Que nous réserve la rentrée ?

Dans la plupart des démocraties, le mois de septembre annonce la rentrée politique et économique et la fin de la trêve estivale. Ce qui veut dire,  en d’autres termes,  qu’il annonce la fin de la recréation et  le retour au travail,  la focalisation de  l’intérêt sur les dossiers chauds et l’entame d’un grand travail préparatoire en prévision d’une nouvelle année fiscale.
Chez nous, les acteurs politiques et sociaux ne voient pas les choses sous cet angle. Dans cette marche forcée à reculons de cette  jeune et si fragile  démocratie, le mois de septembre annonce plutôt  le retour des  vieux démons de la discorde et la reprise  d’un long cycle de surenchères improductives,  qui ont versé le pays  depuis avril dernier dans le doute, le questionnement et un blocage assassin.
Si ailleurs, on se mobilise pour reprendre le travail  et chercher les meilleures pistes qui permettent de faire face à un environnement  de plus en plus imprévisible et instable, en Tunisie, on préfère revenir au point zéro en s’affairant à  exhumer un dossier,  que très peu ont intérêt à enterrer définitivement. Pour Nidaa Tounes,  en déconfiture,  et  qui commence à croire en  une possible émergence en prévision des prochaines échéances électorales, on reprend la même antienne et on continue à jurer d’avoir la peau de Youssef Chahed et de son gouvernement,  comme si cela allait tout résoudre,  lui restituer son unité perdue et le rêve qu’il avait fait naître.

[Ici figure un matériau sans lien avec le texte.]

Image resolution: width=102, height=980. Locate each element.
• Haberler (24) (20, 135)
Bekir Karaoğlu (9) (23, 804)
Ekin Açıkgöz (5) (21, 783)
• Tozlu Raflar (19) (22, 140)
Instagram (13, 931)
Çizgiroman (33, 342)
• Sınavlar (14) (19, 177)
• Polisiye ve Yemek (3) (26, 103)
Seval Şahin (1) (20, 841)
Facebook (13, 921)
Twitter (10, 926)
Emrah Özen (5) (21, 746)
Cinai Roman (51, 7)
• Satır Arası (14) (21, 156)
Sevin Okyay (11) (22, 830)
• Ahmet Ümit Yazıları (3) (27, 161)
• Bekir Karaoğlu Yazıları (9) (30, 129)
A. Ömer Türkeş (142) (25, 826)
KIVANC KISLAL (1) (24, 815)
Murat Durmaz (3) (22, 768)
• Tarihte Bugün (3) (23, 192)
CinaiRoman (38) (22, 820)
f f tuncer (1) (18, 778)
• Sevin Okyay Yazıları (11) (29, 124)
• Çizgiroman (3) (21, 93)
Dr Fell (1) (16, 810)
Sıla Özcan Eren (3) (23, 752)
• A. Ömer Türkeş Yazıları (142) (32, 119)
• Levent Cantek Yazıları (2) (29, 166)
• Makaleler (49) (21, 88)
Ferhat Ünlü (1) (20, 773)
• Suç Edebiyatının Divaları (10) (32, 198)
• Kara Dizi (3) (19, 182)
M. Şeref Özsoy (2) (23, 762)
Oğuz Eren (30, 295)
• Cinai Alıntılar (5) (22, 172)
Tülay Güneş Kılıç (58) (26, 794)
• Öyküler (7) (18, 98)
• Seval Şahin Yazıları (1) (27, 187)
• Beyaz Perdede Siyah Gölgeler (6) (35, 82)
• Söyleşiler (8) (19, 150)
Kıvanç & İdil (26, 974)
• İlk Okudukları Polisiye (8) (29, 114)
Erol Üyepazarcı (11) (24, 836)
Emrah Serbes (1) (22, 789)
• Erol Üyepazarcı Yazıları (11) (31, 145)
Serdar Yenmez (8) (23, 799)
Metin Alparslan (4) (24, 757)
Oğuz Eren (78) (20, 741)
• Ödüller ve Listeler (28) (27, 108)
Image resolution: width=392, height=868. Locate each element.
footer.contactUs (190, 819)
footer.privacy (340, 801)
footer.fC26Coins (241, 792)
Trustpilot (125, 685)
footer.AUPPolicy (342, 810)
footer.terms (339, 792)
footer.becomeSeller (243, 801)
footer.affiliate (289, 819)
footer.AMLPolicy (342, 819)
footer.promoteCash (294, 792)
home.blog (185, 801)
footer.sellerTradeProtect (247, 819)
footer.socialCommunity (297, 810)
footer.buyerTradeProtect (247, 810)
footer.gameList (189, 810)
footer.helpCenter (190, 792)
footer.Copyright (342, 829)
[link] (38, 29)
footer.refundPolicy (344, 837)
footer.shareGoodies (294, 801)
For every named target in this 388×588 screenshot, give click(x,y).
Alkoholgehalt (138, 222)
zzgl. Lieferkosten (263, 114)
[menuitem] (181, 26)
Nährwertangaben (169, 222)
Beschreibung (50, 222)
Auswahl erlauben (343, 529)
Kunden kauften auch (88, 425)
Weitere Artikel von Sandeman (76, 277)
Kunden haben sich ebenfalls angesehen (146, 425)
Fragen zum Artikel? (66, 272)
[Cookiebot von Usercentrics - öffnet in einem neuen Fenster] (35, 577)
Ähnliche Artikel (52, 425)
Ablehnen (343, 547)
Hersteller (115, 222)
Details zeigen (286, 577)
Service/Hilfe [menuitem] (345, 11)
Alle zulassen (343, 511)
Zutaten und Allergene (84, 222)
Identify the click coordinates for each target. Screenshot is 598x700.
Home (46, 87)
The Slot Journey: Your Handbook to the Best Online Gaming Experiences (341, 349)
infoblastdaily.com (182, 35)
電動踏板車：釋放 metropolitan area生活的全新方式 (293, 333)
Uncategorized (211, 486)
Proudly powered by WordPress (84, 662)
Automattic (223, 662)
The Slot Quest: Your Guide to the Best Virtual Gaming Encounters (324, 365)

Curieusement, à la présidence de la République, on observe un silence complice et une attitude laxiste qui en disent long sur la profondeur de la crise de confiance qui n’en finit pas de séparer   les deux têtes du pouvoir exécutif. L’échec du dialogue national et  la grande légèreté qui a accompagné l’élaboration de la feuille de route Carthage 2, ont plongé l’institution dans le doute et l’impuissance qui n’ont pu être amortis  par l’initiative de  Béji Caïd Essebsi,  annoncée le 13 août dernier pour l’égalité successorale, qui risque de mourir dans l’œuf.
Dans ce climat d’incertitudes qui n’a  fait qu’entamer davantage  la confiance, les guerres fratricides au sein de la coalition au pouvoir, l’absence d’un véritable débat public et d’une prise de conscience sur  la gravité de la situation que traverse le pays, sont en train d’affaiblir de jour en jour l’Etat et les institutions et de rendre le pays pratiquement ingouvernable
L’avènement de l’Aïd a fourni une preuve donnant un avant-goût de la déliquescence de l’Etat tunisien devenu, par l’amateurisme et  la négligence des uns, et le jeu pervers des autres, incapable d’assumer ses missions essentielles. Tout le débat public s’est focalisé sur le retard dans le versement des pensions de retraite et sur la colère des retraités qui ont été trahis par un gouvernement n’ayant pas pu honorer les engagements populistes qu’il a pris. Sans épiloguer longtemps  sur les responsabilités non assumées  et l’instrumentalisation de ce dossier à des fins politiciennes, l’on peut dire qu’aucune partie n’est sortie gagnante. Tout le monde s’est voilé la face, évitant  de cerner les véritables problématiques en versant dans un populisme primaire.
Personne n’a posé la question relative aux  raisons profondes qui ont conduit le pays à  frôler le précipice  et le système de sécurité sociale à  courir vers sa faillite. Tout  le monde, médias compris, s’est  contenté de traiter les symptômes  et de s’apitoyer sur le sort des retraités, sans aller au fond des choses, ni poser les vraies questions, ni chercher à délimiter les responsabilités dans cette descente aux abysses.
Pourtant, on n’en est pas à la première alerte dans ce domaine, mais on a préféré,  jusqu’ici,  adopter la posture de l’autruche qui mènera immanquablement  le pays à une  incapacité totale de servir et les pensions et les salaires. Parce que face à la crise de la finance publique,  des caisses de sécurité et bien d’autres, les pouvoirs se sont montrés incapables  de conduire le changement et les organisations professionnelles n’ont pas fait mieux que de participer à l’avortement de  tout processus de réforme.
Face à l’urgence, on se complaît à gérer au plus pressé, à colmater les brèches et on s’est abstenu d’extirper le mal à la racine et de parler le langage de la vérité,  qui a l’avantage de permettre à l’opinion publique de percevoir les vrais défis, d’adhérer à un processus fut-il douloureux, et d’éviter le pire.